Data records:
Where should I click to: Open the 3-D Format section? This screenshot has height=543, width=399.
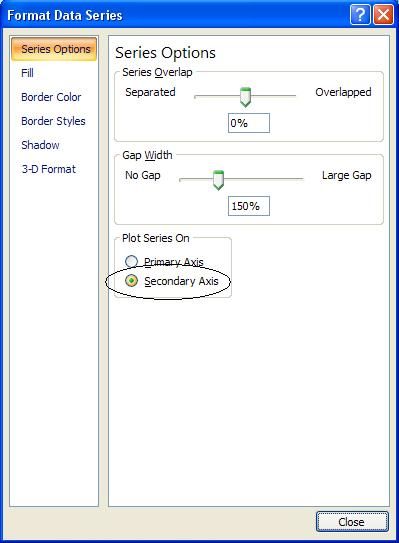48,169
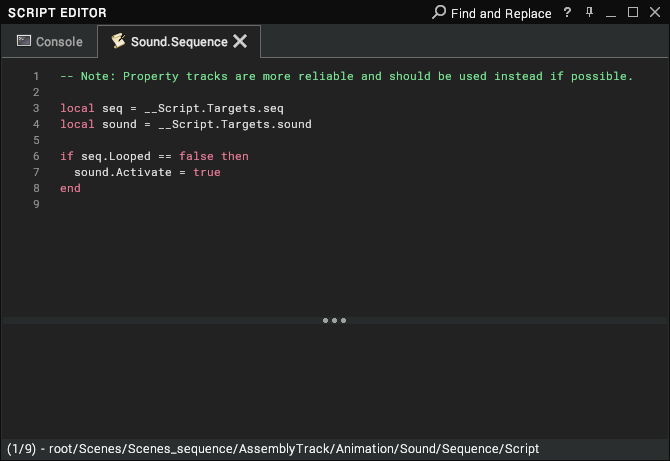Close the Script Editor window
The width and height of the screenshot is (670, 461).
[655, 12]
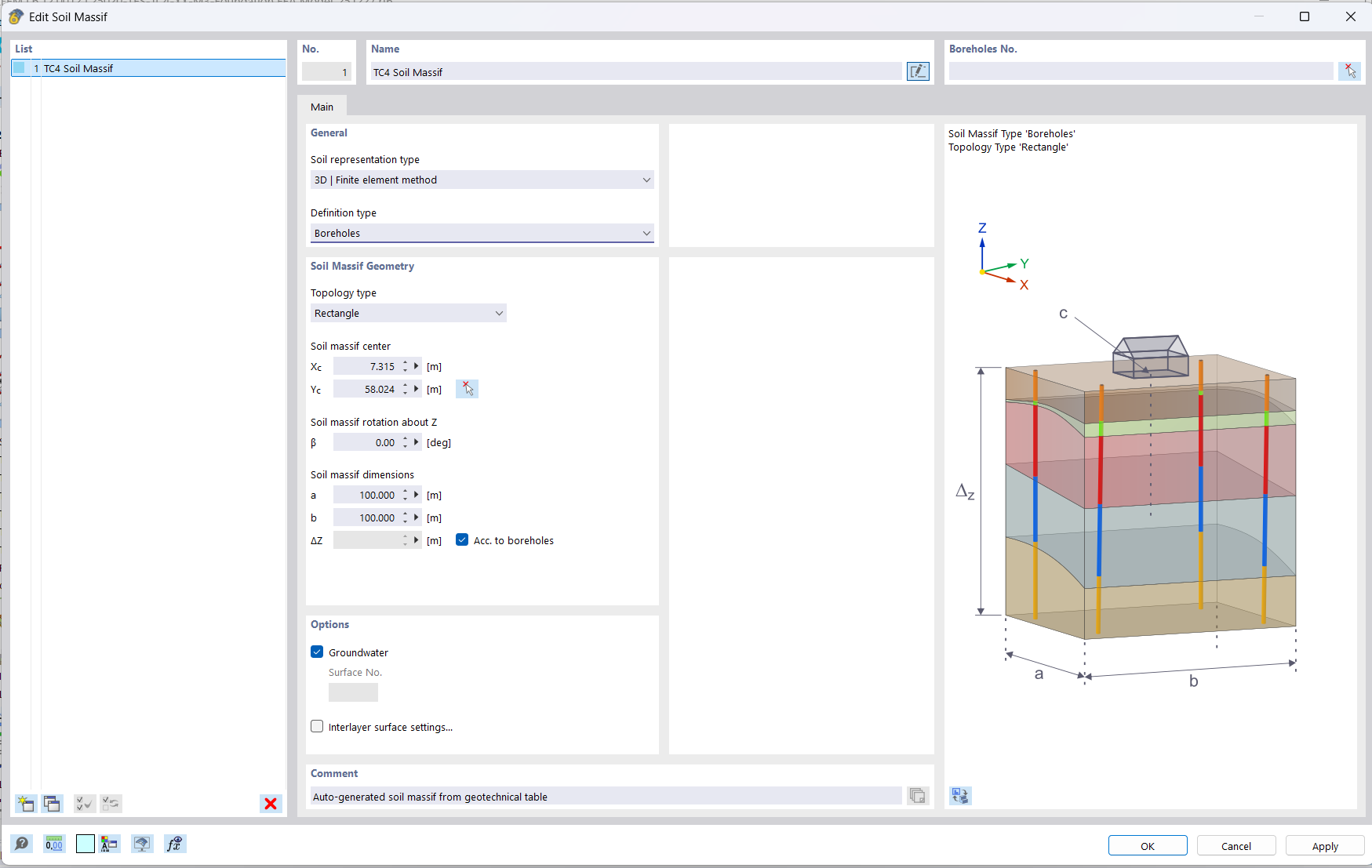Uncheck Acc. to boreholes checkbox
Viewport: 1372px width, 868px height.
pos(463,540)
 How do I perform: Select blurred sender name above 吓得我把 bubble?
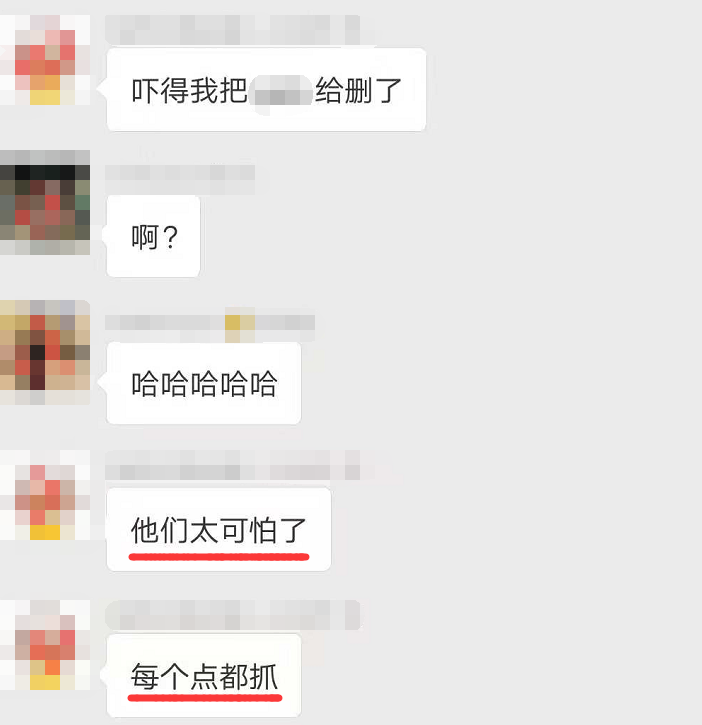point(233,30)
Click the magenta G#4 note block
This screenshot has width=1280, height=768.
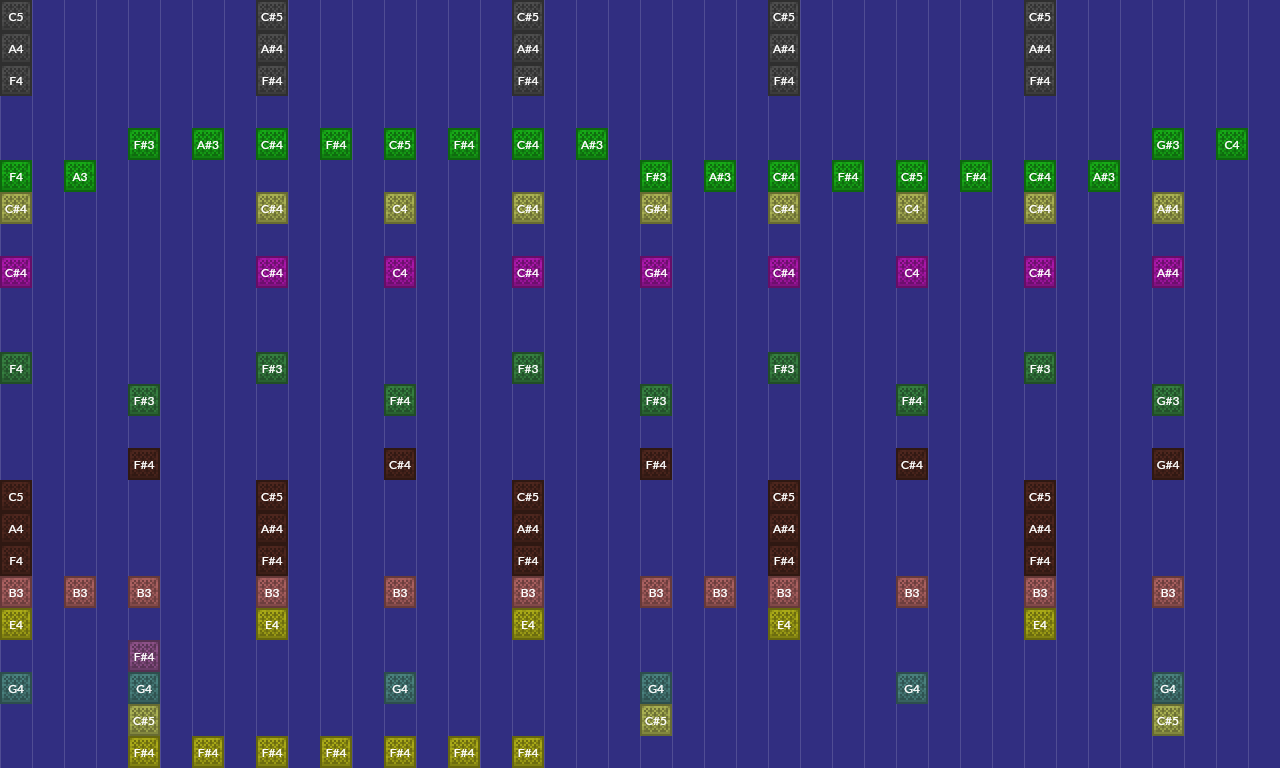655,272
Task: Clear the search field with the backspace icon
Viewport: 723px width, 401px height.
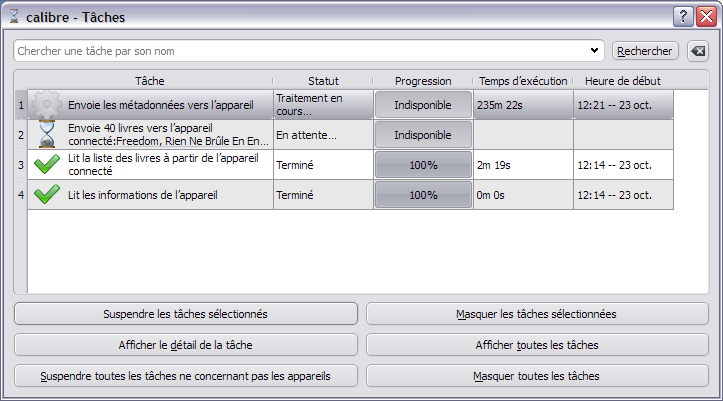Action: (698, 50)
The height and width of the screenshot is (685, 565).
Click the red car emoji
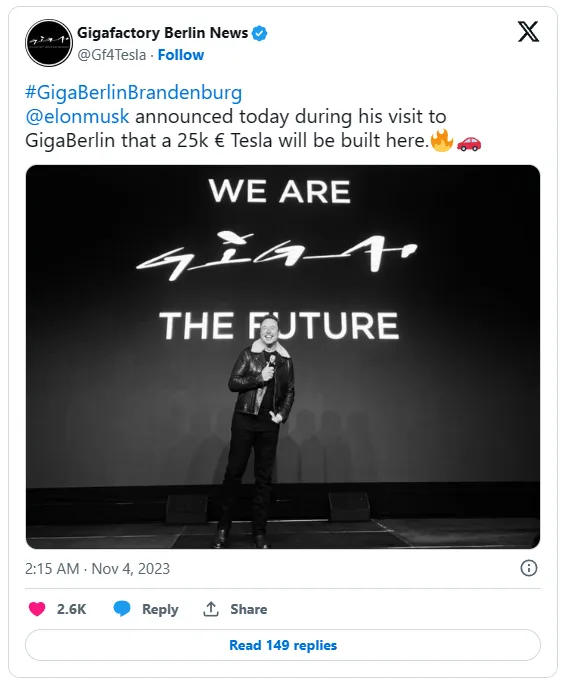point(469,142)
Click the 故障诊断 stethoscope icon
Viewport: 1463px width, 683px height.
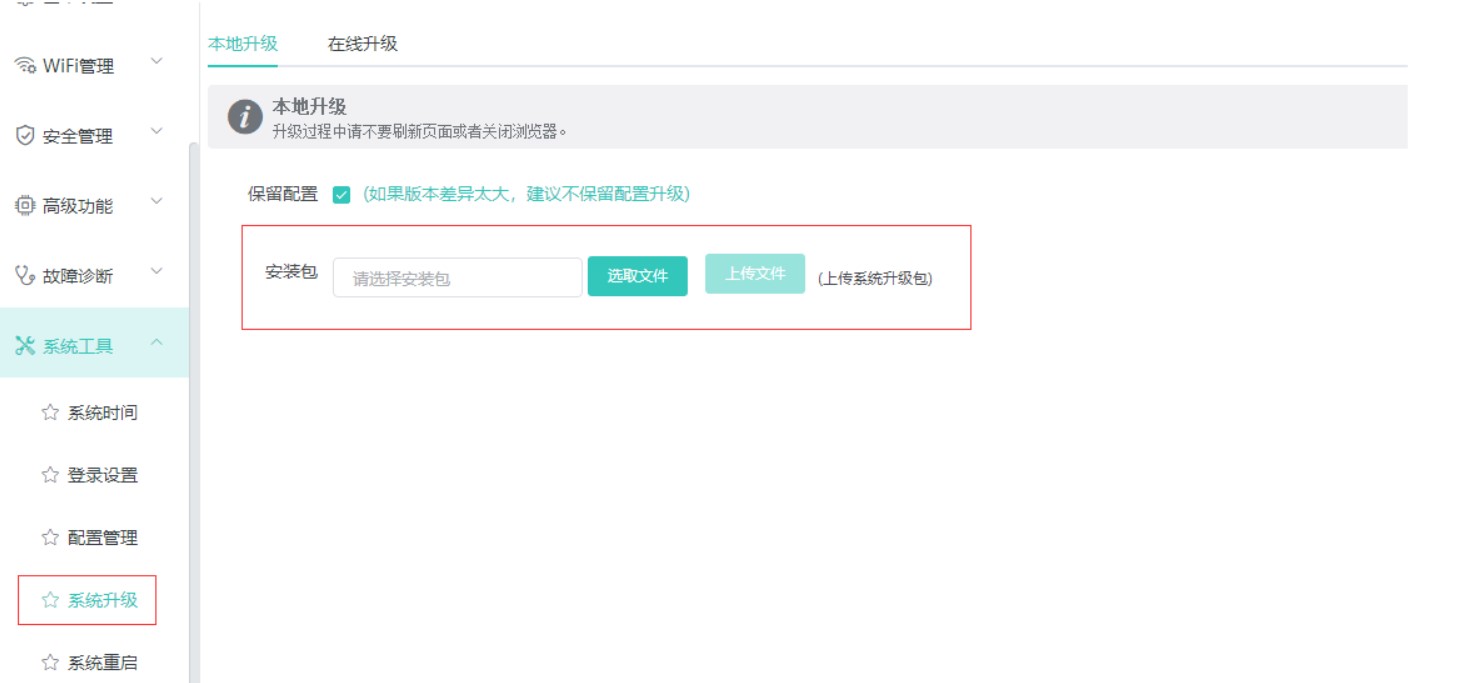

What to produce: Transcribe exactly, and only, the lines from the line with "Click the 故障诊断 stethoscope icon" through the last line of the records, inclusive; the pictures do not belong in the copy.

Solution for this task:
Click the 故障诊断 stethoscope icon
Viewport: 1463px width, 683px height.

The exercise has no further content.